Query Performance in Chained Questions vs. Native Optimized Queries

akhorshidi · January 22, 2024, 7:23am

By reconciling queries using Metabase and moving operations closer to the storage layer, it appears to significantly enhance performance while minimizing disk I/O and network transfer of data.

In other words, I’ve been using Metabase for some time and I’ve noticed an interesting behavior. When I chain questions together inside Metabase, the query performance seems to improve significantly. However, when I use a large, optimized native query, the execution time is considerably longer.

This led me to wonder if Metabase has something akin to a Query Planner or an Optimization Engine, similar to what we see in tools like Presto. If so, could you please explain how it works? And why does it seem to perform better with chained questions as opposed to a single large optimized query?

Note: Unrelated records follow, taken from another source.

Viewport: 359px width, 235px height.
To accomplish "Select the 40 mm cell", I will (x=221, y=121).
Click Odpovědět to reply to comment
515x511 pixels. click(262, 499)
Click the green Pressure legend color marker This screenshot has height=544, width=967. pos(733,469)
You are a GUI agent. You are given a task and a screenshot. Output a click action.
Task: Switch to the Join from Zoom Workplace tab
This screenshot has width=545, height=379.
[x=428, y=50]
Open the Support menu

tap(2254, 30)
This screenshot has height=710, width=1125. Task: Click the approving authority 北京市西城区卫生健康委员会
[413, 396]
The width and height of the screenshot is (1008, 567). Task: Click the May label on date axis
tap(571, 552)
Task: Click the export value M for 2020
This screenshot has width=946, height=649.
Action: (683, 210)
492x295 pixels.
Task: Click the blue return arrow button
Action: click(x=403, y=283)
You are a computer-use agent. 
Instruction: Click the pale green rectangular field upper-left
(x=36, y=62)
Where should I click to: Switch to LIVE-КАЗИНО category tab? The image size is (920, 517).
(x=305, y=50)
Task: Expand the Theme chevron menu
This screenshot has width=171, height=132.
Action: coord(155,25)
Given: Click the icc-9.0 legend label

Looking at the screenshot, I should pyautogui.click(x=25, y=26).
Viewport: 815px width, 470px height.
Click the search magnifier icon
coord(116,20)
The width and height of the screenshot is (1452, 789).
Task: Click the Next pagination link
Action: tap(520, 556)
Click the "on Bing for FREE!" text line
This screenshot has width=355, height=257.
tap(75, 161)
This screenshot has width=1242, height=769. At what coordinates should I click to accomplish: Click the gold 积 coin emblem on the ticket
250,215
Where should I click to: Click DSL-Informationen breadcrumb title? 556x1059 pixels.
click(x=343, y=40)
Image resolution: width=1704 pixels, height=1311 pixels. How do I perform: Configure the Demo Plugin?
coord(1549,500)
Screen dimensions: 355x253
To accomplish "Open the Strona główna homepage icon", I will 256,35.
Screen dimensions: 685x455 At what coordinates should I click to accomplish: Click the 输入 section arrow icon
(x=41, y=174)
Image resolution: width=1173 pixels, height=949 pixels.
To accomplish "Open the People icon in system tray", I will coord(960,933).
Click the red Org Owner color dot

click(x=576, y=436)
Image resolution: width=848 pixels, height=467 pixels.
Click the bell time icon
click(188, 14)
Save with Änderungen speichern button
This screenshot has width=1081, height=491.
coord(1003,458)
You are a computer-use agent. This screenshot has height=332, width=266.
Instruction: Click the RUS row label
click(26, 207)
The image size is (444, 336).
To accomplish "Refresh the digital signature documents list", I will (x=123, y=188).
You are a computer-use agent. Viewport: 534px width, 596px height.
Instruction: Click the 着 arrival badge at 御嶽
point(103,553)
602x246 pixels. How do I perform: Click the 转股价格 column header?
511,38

Additionally, I came across this in the Presto documentation:

“Presto defines several rules, including well-known optimizations such as predicate and limit pushdown, column pruning, and decorrelation. In practice, Presto can make intelligent choices on how much of the query processing can be pushed down into the data sources, depending on the source’s abilities. For example, some data sources may be able to evaluate predicates, aggregations, function evaluation, etc. By pushing these operations closer to the data, Presto achieves significantly improved performance by minimizing disk I/O and network transfer of data.”

Does Metabase employ similar strategies?

Any insights would be greatly appreciated.

akhorshidi · February 2, 2024, 3:10am

Any thoughts?